Londra, 26 luglio 1882.
L'Inghilterra ha bisogno di un'alleata militare nella impresa di Egitto. E sarebbe lieta se questa alleata fosse l'Italia. So che l'invito formale è stato fatto al nostro Ministero; Dio voglia che il Mancini non risponda siccome fece Corti al 1878; e le conseguenze miserande le conoscete.
In Francia, per le incertezze del Freycinet, si prepara una coalizione contro di lui, e non è difficile che fra due o tre giorni avremo colà una crisi. Allora Francia e Inghilterra si combineranno, e noi resteremo esclusi. Bisogna dunque non perdere tempo ed accettare immediatamente l'invito che ci viene fatto.
L'Inghilterra è pronta a tutto perchè al dramma egiziano sia data una soluzione conforme ai suoi interessi. Stamattina il Times parlava della necessità di un governo in Egitto sotto il protettorato Inglese. Se l'Italia ricusa, l'Inghilterra farà qualunque concessione alla Francia. Allora avverrà quello che io vi scrissi ieri: la Francia, consolidata in Tunisia, forse col permesso di aggredire la Tripolitania. Il Mediterraneo ci sarebbe chiuso.
Non è difficile che la Germania, prevedendo tutto ciò e volendo aiutare la Turchia, persuada questa ad intervenire. In effetto, stamattina si dava come certo la Porta avere risposto che interverrebbe; e rimetteva ad altro giorno di dirne le condizioni. Come comprendete, sarebbe cotesta una nuova dilatoria per impedire, o per lo meno ritardare l'intervento delle Potenze mediterranee.

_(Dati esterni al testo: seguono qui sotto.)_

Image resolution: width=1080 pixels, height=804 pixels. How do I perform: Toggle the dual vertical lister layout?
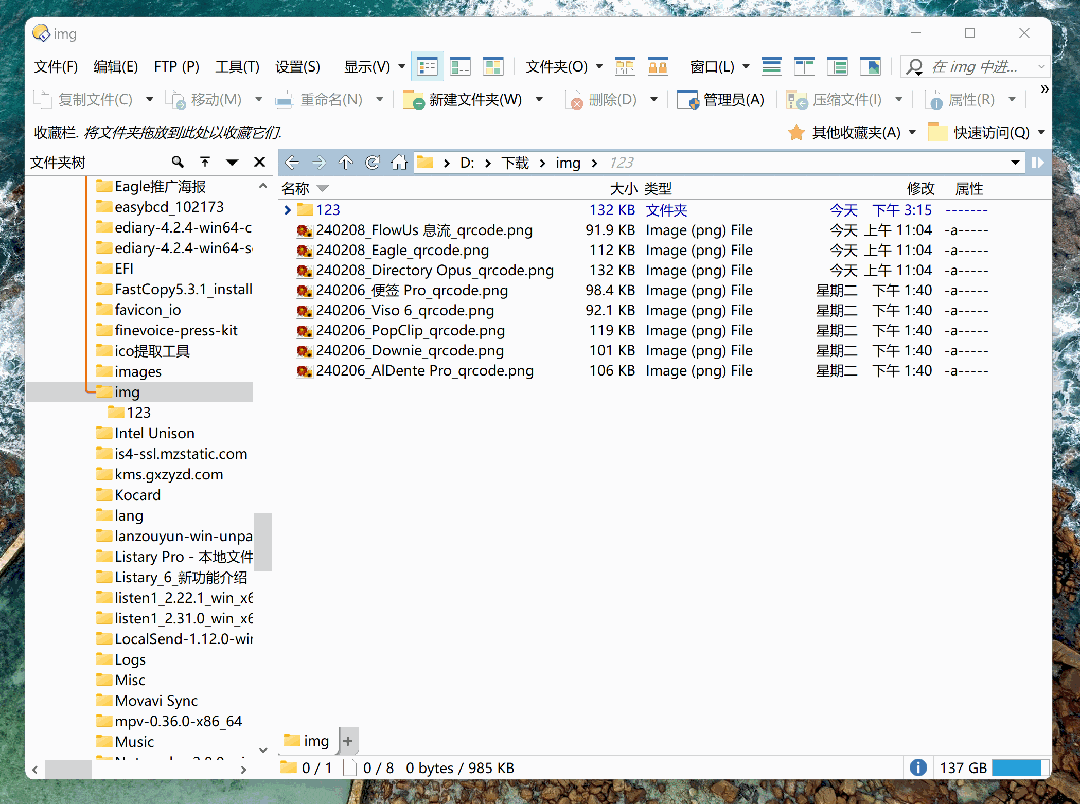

La Francia però non vuol sentir della Turchia perchè non vuole che essa si avvicini ai suoi possedimenti africani. E l'Inghilterra non se ne fida, perchè vede la mano turca in tutto l'imbroglio egiziano.
Il nostro intervento non sarebbe avversato dalla Germania, anzi sarebbe bene accolto. Parrebbe al gran Cancelliere che in tal modo si dissiperebbero i malumori per l'intrigo di Tunisi. Certamente non lo proporrebbe, nè c'inviterebbe, perchè non è suo interesse ed egli preferisce lavarsene le mani.
Londra, 27 luglio 1882.
.... La questione è grave e l'Italia è molto interessata nel Mediterraneo, perchè non si lasci sfuggire l'occasione che le si offre. Riprendo quindi la penna per parlarvene un'altra volta.